The world is a maze of many things.
Among them, prominent ones include several forms of perfunctoriness, unintended and/or unneeded obligations, and many of their uncles and aunties. Also resident in that consciousness, is a whole joint family rooted in one word, "expectation".

Just when you are staring at the night sky, gaping at the void that fills the air and your most internal recesses, comes along the muse of the night.
And whispers to you gently:

"The world is but a dream. It is a beautiful, and compelling kaleidoscope of many different colours, none of which is real. You are your own servant and master.
You owe it to yourself, and to Him for all that He has endowed you with, to make the most of all that is there in and around you.
Thus, dear little boy, do your thing, make love to all that touches your divinity, for that is all that matters. Live. Do not let this moment pass."

"Yeh jahaan phaani hai, bulbula hai paani hai...
Bulbolon pe rukna kya, paaniyon pe behta ja behta ja...
Kash laga, kash laga..."

Edit-1:
In reply to a friend who felt that the post somehow encouraged smoking et al...:

"Encouraging" smoking is perhaps the last thing that one intended to do with that piece...
The girl, the muse, the haze, is all in the imagination that all of us are blessed with...

The following forms the core of the entire post.
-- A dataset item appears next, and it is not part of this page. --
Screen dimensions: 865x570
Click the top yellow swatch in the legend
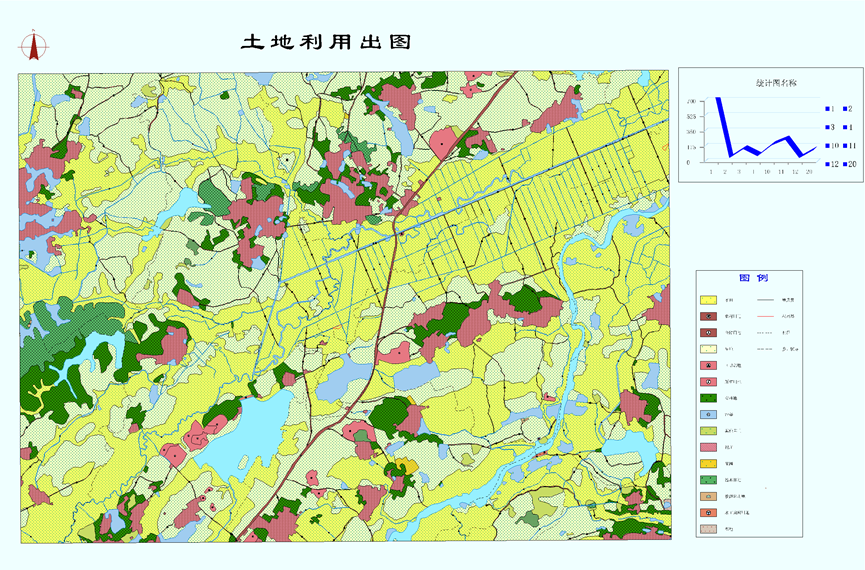[x=707, y=299]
"The world is but a dream. It is a beautiful, and compelling kaleidoscope of many different colours, none of which is real. You are your own servant and master.
You owe it to yourself, and to Him for all that He has endowed you with, to make the most of all that is there in and around you.
Thus, dear little boy, do your thing, make love to all that touches your divinity, for that is all that matters. Live. Do not let this moment pass."

All it says is, one needs to find one thing that defines one's existence, and adds a sense of purpose to what would otherwise be just a wait till the clock strikes 'the end'.
And the world, with all its bondages and chains, need never stand in the way of you and that one thing, for in the end, you are answerable only to the voice within. In the context of you and the salvation you seek, the world has to be irrelevant.
We are all here for a limited time, and so is the world. Why must one limit one's dreams, one's ambitions, one's aspirations and efforts, by something as fleeting and transient as the world?
Thus, go ahead, and indulge in that one thing which completes your being; which is in effect the path you have chosen to your immortality.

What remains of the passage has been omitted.